When I signed up to be part of the summer reading group, I was looking for excerpts from texts that I could use in teaching my 2020-2021 courses: Enterprise Risk Management (Informatics); Information and Operational Risk (MSIM); Emerging Concepts in Cybersecurity (Informatics); and Ethics, Policy and Law in Information Management (MSIM). As I moved through Benjamin’s book, I began to see that my own education was spotty around significant historical events. Browne’s book drove that point home clearly, too. McIlwain’s book is really two books, both of them dealing with historical context that I am part of, again turning the magnifying glass onto events that I thought I knew reasonably well. The first half of his book highlights individuals as they developed careers and the respective impacts they had. The second half of the book looks at history, in particular the role of presidential commissions as well as the role of IBM Corporation in enabling certain kinds of “progress.” Commissions seemed to generate theory, which rapidly turned into policy, which even more rapidly became manifest as computerized tools to be used to measure and to manage.

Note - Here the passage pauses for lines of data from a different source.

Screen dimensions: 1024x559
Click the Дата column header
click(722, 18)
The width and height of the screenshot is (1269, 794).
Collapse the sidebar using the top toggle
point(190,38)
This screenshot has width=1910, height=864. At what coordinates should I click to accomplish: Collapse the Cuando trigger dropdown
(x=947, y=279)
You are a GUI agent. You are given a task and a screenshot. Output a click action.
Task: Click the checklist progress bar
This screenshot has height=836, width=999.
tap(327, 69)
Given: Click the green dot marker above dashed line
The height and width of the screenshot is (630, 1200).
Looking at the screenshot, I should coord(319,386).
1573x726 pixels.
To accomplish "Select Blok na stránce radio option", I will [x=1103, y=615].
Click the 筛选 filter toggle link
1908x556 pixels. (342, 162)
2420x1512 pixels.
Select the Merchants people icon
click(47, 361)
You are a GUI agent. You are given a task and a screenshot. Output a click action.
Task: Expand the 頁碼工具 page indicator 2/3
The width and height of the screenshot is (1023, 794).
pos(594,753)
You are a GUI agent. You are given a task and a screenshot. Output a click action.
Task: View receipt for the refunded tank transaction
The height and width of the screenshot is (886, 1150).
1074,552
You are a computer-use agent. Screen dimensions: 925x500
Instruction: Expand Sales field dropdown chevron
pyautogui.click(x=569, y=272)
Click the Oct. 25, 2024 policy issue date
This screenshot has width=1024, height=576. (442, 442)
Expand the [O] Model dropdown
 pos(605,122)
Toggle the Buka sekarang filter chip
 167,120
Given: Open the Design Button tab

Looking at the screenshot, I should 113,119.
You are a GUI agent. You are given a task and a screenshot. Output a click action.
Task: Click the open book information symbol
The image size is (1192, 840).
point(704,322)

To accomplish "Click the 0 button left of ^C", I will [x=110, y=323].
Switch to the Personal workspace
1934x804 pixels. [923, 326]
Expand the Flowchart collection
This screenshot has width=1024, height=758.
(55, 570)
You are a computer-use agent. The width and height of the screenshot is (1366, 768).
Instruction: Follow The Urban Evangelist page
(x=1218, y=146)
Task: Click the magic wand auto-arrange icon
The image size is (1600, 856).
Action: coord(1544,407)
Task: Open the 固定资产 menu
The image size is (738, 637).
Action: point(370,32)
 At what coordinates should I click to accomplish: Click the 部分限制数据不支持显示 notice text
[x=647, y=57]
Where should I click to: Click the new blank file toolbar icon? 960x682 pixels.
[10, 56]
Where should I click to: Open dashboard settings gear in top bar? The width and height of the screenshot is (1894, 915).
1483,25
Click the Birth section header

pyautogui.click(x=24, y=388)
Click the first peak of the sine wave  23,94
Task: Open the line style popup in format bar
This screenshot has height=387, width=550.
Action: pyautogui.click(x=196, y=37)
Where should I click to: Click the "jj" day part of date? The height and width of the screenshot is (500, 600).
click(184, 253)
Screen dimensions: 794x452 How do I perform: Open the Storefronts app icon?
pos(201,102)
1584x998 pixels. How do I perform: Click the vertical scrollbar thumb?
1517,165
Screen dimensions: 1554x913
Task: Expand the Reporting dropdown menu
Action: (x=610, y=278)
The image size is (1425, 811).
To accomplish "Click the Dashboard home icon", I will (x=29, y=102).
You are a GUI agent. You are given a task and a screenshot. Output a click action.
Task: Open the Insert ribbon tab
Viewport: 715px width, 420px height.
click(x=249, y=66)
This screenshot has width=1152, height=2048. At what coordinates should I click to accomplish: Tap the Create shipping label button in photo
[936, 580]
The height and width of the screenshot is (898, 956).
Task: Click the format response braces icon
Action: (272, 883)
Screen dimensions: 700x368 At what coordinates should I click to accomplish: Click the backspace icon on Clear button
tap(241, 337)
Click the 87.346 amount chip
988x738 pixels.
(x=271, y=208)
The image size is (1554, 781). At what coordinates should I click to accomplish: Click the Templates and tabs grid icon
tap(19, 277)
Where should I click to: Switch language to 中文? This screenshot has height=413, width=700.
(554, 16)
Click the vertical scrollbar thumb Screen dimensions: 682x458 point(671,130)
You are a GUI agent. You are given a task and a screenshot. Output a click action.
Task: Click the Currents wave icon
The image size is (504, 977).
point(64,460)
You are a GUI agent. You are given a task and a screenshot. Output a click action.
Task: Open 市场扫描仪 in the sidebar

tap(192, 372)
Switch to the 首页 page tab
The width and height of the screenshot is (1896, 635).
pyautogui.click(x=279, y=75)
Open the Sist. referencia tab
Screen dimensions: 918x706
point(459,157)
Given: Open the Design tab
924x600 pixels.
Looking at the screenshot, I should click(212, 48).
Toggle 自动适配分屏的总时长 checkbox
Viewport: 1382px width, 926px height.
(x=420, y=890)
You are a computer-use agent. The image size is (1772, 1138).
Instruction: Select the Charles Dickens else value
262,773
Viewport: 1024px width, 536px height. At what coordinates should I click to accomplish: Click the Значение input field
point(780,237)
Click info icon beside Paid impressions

If I were to add a fourth book, it would be Virginia Eubanks’ Automating Inequality that examines “the impacts of data mining, policy algorithms, and predictive risk models on poor and working-class people in America.”

As we move into our final discussion, I see that my “learning objective” has changed. It is not so much that I will use excerpts from the texts in my teaching, though I may do that. It’s that my own thinking and understanding of history have been amplified around the question of race and technology. That is bound to manifest itself not only in the classroom, but also in my writing and my public speaking.

Thanks to Anna for her leadership and for the energy she has brought to our efforts.